Python Plugins – Using scikit-learn for Outlier Detection

Apama_team · December 19, 2018, 10:00pm

Machine learning is becoming ever more useful in data processing, and with Apama’s new Python plug-in capability it is now even easier to use this from within EPL. There are various machine learning libraries available for use, such as TensorFlow and scikit-learn. We’ve chosen to create this demo using scikit-learn, as an example of outlier detection using this library already exists. We’ll be basing this demo on the example (found here).

This demo will train several classifiers on a subset of the Boston Housing Dataset. It will then receive a series of events and check each one to see if it is considered an outlier by each classifier. The results will be output in the log.

The demo will be created within Software AG Designer. Steps for setting this up can be found here and in this video tutorial

The full source for this demo can be found here.

Setup

In order to run this sample, several libraries are required. In Designer, open Window > Preferences > PyDev > Interpreters > Python Interpreters. Select the interpreter you set up and click the ‘Install/Uninstall with pip’ button.

Install scikit-learn by running the command: install scikit-learn

Install Numpy by running the command: install numpy

The Sample

Begin by creating a monitor file to encapsulate the EPL logic. This file will load and initialize a plug-in and pass events to the plug-in for analysis.

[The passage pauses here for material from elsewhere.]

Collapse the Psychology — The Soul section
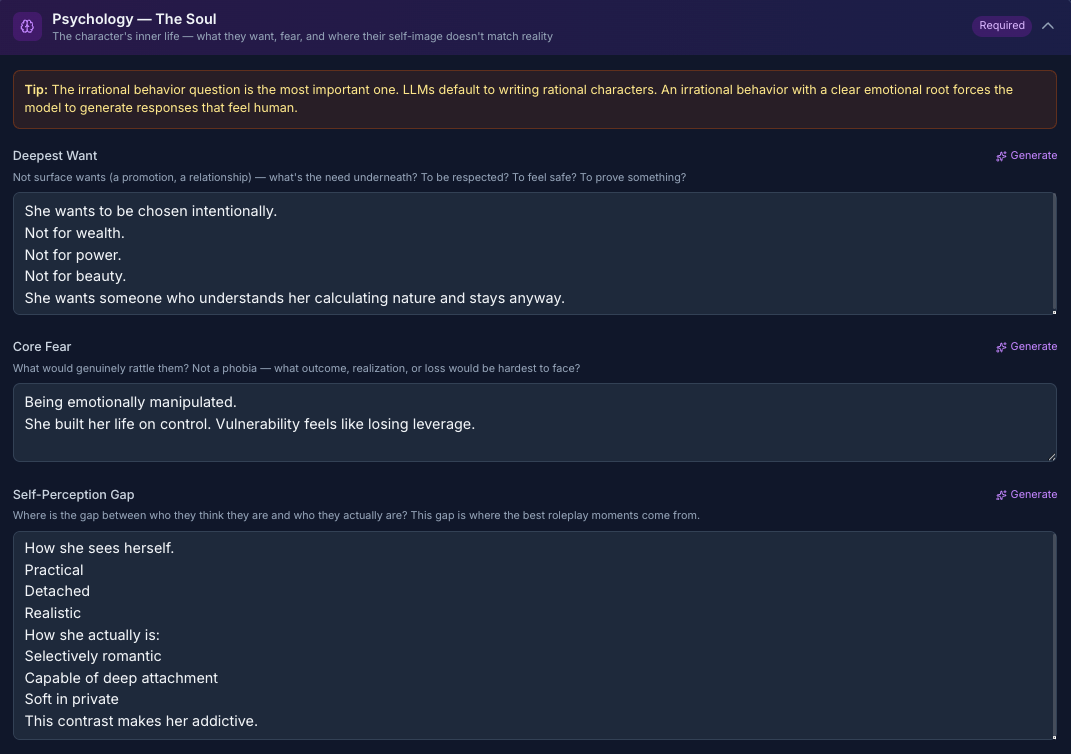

At the top of the monitor file, create an event. This will represent the housing data that is sent into the system.

event HousingData {
    float RAD; 		// index of accessibility to radial highways
    float PTRATIO;  // pupil-teacher ratio by town
}

Then create your monitor. This monitor listens for the event we created above, and checks these events to see if they are outliers.

package apamax.ml;

event HousingData {
	float RAD; // index of accessibility to radial highways
	float PTRATIO; // pupil-teacher ratio by town
}

monitor Test {
    import "testPlugin" as plugin;        // Load our Python plug-in
    
    action onload() {
        plugin.Train();        // Call the plug-in function to train our classifiers
        
        on all HousingData() as hd {
            
            // Check if this event is an outlier.
            // Results is a dictionary of {name : result} where name is the name of
            // the classifier and result is whether or not that classifier considers
            // this data to be an outlier.
            dictionary<string, boolean> results := plugin.CheckIfOutlier(hd);
            
            string r;
            for r in results.keys() {
                if(results[r]) {
                    // If this classifier determines this data to be an outlier, output to the log
                    log hd.toString() + " - " + r + " determined this to be an outlier!";
                }
            }
        }        
    }
}

With the wrapper monitor file created, it’s time to create the plug-in. Begin by importing the relevant modules.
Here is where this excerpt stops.